Bowles-Eye View · Thomas Bowles · Sunday September 9, 2007


Effective around 11:30 P.M. on a balmy Saturday night at Richmond, the 2007 Chase for the Nextel Cup officially got underway. As soon as the final two participants - Kevin Harvick and Kurt Busch - clinched their spots by crossing the finish line, talk turned from who's going to get into the elusive 12-car field to who's going to win it. No doubt, the Chase formed an important storyline Saturday night - Jimmie Johnson's sixth career victory clinched his spot on top of the playoffs by 20 points over the rest of the field.

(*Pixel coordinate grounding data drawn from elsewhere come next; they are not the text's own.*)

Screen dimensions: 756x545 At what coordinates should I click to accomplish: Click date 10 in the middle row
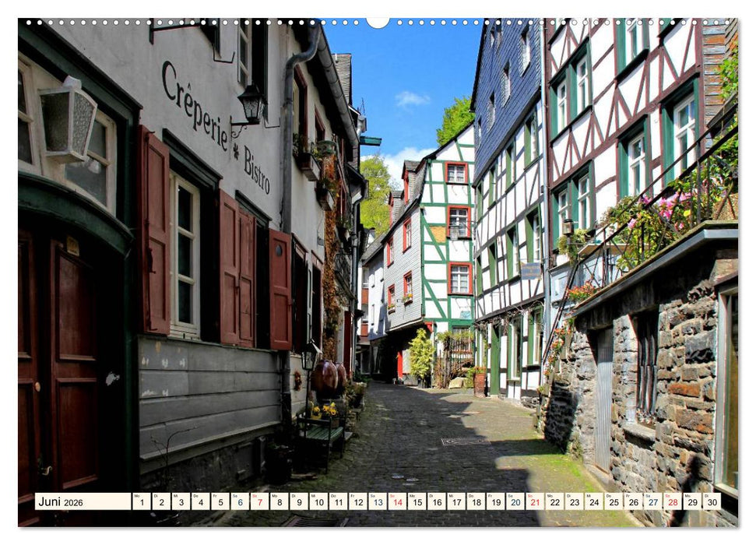click(321, 501)
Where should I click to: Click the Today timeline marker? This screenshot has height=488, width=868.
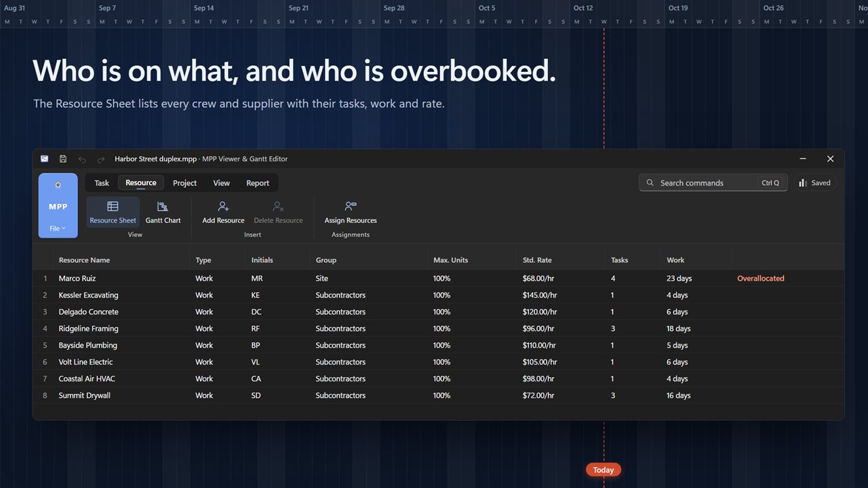[604, 470]
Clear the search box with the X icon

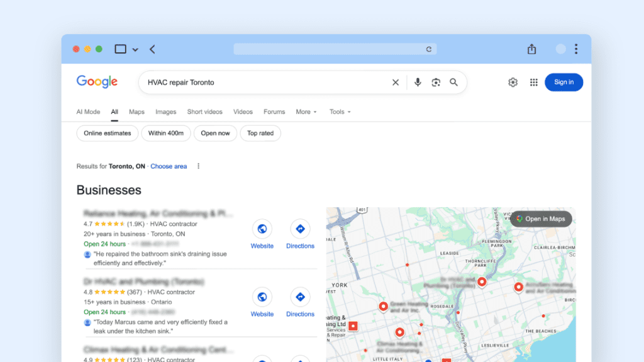(396, 82)
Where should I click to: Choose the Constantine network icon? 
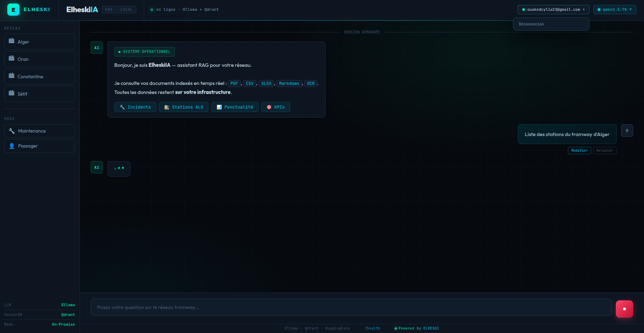tap(11, 76)
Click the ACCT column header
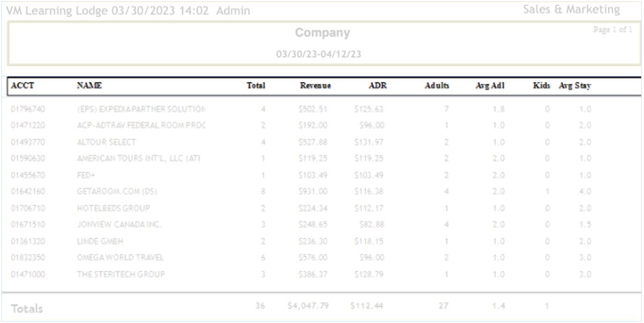The width and height of the screenshot is (644, 323). coord(22,86)
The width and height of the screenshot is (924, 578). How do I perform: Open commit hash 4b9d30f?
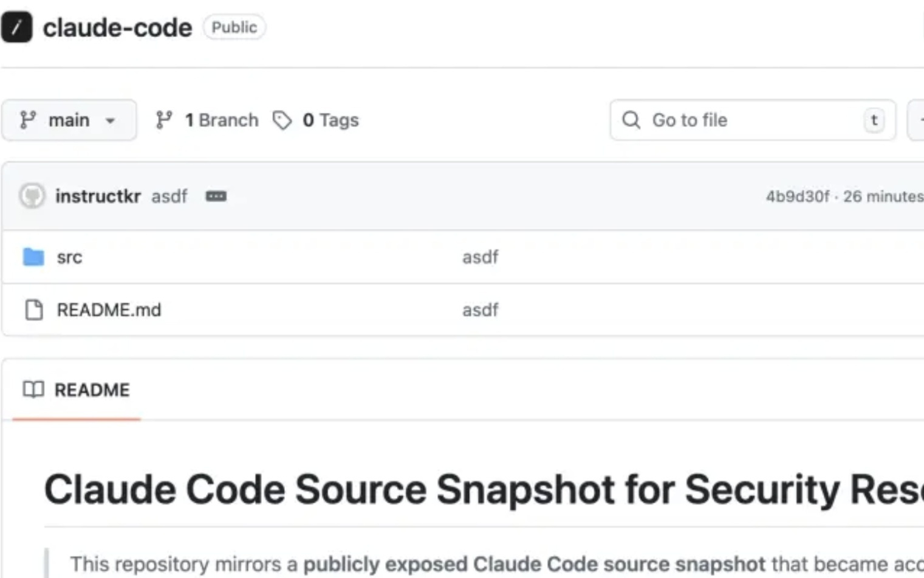797,196
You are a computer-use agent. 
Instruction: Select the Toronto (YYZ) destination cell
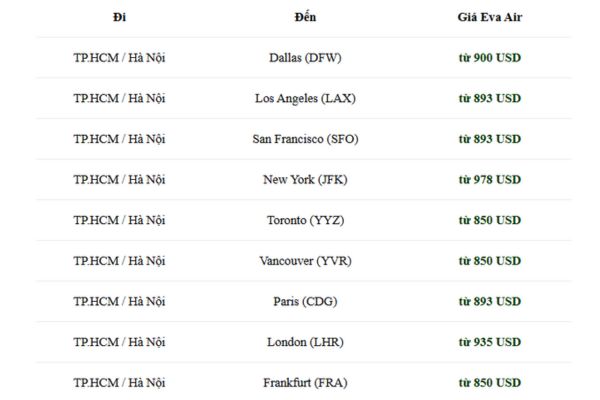tap(305, 220)
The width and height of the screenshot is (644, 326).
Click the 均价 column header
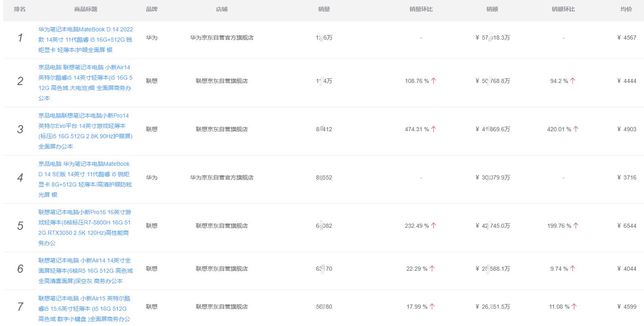(x=626, y=9)
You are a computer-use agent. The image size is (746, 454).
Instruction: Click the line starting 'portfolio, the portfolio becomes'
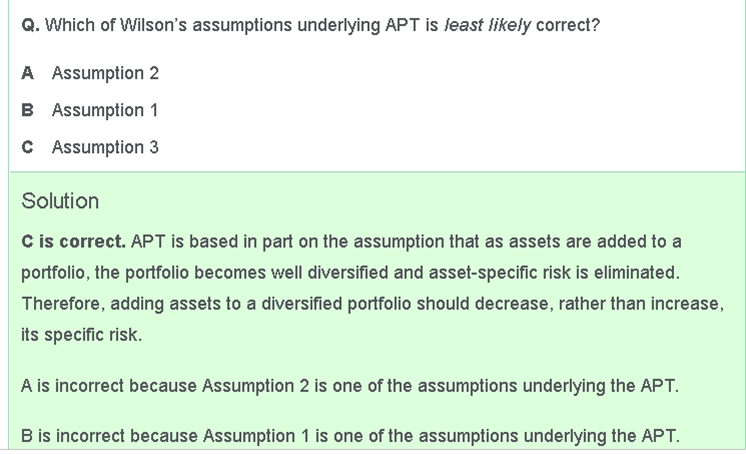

Behind him in Victory Lane, Dale Earnhardt, Jr. stood sweating by his hauler, exhausted in his own right but forced to answer countless questions from every media outlet under the sun about how a season filled with promise never pulled a playoff punch.

Just like 29 other drivers everyone forgot about.

While Johnson, Junior, and the 11 other drivers who made this year's rendition of the title Chase were busy answering questions long into the night, everyone else in the starting field was left in the precarious position of playing second fiddle. Of course, some of that comes by not putting together a successful enough season to get the attention spurned on by this type of postseason competition - in the NFL, no one talks about a team come playoff time if they went 2-14. But unlike any other sport, when the playoffs go on in NASCAR those 2-14 teams are still showing up each week. All drivers and teams still get the chance to race, and because of that, there are other stories out there that deserve adequate coverage.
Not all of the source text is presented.